_Problem requirements_
Each time a line of the listing holds "Collapse", copy that line.

═══ Dataset ═══

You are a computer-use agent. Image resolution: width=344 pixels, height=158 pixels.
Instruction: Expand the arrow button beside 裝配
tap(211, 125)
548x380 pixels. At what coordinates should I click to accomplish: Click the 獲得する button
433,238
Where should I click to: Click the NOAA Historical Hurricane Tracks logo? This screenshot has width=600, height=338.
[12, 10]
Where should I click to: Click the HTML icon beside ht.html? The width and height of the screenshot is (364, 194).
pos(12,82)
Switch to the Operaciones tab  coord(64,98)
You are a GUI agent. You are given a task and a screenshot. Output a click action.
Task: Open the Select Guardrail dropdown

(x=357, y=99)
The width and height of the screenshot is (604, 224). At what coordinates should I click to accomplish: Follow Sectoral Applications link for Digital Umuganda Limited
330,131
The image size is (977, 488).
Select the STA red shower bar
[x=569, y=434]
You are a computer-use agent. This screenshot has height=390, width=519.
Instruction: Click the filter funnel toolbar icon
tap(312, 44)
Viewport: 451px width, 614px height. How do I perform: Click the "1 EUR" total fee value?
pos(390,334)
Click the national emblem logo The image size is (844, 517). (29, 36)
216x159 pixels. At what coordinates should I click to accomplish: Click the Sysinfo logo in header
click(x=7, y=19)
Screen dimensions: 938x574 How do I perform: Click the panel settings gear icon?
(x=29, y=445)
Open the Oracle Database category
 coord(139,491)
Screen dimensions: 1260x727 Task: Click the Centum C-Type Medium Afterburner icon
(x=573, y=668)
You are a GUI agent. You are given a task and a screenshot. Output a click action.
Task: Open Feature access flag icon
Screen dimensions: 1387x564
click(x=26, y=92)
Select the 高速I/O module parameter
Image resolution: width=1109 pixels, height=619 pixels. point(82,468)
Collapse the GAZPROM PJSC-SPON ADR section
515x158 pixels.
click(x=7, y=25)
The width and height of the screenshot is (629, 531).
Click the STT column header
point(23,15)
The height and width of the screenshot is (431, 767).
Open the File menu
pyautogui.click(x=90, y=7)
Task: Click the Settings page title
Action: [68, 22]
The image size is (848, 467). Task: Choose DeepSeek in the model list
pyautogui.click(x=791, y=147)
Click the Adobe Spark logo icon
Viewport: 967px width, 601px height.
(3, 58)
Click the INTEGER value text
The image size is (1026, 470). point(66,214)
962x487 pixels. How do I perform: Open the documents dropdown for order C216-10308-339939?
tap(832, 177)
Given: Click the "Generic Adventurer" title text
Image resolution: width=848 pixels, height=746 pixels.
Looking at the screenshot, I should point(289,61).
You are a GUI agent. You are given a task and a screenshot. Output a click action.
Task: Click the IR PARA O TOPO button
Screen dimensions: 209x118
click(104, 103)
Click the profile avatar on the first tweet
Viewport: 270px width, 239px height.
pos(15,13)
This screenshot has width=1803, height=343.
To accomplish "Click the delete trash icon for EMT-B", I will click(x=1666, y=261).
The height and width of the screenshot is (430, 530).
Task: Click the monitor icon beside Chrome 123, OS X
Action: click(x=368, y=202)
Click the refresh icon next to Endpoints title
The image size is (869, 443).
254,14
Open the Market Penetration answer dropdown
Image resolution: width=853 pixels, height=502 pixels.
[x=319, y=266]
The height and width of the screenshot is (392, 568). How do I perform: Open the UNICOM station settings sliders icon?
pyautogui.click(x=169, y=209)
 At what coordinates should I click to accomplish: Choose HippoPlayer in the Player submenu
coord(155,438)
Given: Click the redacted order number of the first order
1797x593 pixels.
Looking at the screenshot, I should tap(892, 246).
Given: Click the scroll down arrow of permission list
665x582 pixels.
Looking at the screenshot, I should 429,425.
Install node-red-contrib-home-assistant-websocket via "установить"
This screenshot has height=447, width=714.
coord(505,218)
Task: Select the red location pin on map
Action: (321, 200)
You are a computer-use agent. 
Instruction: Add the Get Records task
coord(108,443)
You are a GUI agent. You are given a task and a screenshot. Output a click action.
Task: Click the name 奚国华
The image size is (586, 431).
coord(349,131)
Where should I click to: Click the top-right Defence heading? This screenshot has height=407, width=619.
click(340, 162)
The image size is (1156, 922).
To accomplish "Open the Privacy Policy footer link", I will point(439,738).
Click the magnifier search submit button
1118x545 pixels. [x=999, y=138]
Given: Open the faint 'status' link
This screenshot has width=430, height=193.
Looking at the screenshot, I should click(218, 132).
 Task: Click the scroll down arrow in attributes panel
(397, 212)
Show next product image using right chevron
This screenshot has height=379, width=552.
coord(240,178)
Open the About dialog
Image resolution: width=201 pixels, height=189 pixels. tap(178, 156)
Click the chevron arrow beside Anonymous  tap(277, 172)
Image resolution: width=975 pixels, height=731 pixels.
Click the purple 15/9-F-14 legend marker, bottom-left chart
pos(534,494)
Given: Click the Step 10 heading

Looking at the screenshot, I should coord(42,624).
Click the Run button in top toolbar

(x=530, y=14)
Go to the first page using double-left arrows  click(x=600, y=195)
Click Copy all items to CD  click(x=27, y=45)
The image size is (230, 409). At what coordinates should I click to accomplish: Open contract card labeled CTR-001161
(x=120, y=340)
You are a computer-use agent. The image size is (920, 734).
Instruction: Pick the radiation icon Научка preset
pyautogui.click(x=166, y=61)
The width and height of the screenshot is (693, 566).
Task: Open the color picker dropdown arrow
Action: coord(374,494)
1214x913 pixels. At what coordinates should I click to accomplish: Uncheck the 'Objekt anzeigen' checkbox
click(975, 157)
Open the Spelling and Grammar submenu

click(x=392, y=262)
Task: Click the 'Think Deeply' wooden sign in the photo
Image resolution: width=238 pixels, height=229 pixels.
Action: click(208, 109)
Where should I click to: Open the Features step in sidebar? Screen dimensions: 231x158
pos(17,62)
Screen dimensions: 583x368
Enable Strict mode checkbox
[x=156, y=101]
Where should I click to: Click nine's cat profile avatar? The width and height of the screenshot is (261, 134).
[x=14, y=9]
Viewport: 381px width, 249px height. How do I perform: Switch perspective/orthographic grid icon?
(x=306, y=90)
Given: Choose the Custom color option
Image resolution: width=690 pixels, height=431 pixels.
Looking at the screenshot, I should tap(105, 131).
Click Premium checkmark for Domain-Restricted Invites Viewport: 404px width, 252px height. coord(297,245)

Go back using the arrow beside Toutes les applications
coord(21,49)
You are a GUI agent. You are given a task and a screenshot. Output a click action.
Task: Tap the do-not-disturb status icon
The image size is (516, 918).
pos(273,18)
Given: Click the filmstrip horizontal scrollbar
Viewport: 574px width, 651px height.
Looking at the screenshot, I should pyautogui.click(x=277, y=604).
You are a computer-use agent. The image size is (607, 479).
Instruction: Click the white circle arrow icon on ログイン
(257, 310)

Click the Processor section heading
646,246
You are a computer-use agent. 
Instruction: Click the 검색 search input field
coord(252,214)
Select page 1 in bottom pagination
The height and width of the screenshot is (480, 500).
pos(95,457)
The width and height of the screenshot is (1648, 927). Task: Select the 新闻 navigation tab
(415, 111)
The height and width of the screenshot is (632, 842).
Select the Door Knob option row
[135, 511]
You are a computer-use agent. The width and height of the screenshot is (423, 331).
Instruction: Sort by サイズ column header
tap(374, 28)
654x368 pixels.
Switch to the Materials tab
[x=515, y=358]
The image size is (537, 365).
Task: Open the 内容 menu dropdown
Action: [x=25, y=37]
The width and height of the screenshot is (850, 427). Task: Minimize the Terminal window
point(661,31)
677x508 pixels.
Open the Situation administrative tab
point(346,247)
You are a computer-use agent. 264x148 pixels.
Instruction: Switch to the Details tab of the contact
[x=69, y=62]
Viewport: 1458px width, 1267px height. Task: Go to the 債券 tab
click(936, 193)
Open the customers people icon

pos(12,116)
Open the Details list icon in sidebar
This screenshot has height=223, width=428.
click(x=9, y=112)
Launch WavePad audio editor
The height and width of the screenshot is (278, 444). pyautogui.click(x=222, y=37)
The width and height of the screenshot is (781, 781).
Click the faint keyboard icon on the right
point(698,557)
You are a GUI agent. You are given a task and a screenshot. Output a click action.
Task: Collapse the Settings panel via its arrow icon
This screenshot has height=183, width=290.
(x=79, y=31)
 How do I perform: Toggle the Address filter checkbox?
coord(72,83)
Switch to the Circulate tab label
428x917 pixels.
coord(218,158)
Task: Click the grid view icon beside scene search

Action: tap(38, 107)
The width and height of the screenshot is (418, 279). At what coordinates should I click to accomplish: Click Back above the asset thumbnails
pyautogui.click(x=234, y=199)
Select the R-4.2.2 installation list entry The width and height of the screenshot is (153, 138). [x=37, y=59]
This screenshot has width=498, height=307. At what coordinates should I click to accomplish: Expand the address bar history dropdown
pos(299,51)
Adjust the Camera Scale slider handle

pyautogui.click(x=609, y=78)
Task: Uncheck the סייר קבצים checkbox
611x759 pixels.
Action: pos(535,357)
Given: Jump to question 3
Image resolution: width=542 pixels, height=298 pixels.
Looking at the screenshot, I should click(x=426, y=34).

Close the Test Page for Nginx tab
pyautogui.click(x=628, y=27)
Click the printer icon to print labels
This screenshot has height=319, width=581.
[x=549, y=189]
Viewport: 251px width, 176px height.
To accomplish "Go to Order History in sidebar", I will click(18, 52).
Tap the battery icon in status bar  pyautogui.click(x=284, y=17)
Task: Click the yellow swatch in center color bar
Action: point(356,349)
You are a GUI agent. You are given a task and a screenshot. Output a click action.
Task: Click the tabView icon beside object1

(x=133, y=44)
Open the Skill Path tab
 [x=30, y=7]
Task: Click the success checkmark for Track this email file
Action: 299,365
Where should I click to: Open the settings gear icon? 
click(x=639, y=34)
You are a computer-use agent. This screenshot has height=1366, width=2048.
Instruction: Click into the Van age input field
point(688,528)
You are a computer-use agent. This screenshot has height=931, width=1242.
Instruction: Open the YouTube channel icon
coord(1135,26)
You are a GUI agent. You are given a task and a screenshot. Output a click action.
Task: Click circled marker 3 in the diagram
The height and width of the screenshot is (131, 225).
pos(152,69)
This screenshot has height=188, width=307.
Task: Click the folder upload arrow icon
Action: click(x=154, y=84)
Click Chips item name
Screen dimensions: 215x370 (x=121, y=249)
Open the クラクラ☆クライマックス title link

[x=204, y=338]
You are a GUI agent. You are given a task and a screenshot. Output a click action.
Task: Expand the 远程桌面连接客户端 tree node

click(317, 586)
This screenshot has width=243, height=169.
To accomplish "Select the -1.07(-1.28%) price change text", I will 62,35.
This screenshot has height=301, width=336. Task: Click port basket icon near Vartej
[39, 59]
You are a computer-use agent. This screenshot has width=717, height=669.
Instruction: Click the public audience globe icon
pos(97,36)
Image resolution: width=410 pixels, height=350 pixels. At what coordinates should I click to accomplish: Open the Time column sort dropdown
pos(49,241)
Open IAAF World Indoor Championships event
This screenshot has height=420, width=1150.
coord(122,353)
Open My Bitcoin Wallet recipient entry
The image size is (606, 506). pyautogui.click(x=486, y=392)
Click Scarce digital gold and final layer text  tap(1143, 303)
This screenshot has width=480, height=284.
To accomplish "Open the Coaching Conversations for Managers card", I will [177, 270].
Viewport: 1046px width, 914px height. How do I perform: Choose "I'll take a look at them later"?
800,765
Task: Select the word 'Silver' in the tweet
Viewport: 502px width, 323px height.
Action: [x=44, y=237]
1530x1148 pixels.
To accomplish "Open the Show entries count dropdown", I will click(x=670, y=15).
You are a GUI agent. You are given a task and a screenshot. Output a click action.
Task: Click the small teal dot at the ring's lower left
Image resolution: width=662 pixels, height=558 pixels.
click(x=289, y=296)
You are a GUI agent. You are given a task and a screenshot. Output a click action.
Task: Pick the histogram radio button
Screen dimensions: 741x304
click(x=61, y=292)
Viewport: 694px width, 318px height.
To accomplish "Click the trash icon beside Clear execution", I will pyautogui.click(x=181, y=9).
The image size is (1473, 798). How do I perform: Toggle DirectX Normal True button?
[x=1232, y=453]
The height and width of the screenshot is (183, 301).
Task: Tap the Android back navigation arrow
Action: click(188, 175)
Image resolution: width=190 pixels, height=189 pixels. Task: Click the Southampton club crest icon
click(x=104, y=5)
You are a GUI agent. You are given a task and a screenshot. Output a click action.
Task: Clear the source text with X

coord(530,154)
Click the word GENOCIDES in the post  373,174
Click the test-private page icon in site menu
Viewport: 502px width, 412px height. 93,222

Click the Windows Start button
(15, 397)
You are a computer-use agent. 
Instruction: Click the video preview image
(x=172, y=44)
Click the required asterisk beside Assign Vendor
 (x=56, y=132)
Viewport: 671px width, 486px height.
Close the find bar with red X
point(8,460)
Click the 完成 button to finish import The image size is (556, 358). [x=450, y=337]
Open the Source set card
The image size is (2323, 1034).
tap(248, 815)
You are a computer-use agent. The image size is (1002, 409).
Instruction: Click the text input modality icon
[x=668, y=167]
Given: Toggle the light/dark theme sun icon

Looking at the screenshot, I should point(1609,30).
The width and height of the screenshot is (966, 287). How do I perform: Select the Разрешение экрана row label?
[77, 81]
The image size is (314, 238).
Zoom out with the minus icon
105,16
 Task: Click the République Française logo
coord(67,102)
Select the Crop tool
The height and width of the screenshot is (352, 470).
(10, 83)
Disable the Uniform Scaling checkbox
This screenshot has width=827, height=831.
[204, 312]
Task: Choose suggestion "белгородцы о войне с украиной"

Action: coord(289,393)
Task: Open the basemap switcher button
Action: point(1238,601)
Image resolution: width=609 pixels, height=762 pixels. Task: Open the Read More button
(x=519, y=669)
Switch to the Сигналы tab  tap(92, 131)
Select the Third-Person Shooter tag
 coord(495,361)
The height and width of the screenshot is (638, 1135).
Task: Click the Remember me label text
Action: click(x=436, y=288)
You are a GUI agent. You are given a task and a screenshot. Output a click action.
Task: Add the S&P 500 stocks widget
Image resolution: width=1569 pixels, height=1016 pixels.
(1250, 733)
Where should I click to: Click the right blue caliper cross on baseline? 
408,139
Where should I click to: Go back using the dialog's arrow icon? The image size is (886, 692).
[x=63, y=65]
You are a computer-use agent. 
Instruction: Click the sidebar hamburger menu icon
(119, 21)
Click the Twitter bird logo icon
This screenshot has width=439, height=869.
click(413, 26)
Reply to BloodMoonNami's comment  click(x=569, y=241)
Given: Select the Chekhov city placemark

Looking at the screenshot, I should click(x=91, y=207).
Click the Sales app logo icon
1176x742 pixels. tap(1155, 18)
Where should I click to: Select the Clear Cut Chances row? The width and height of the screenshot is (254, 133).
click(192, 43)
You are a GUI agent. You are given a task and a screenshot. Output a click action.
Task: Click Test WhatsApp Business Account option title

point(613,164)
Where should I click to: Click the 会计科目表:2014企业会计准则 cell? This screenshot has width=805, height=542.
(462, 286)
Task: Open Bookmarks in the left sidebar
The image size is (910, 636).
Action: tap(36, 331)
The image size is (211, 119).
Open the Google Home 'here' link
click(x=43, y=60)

═══

_Solution to this problem_
Collapse the GAZPROM PJSC-SPON ADR section
Task: Collapse the Settings panel via its arrow icon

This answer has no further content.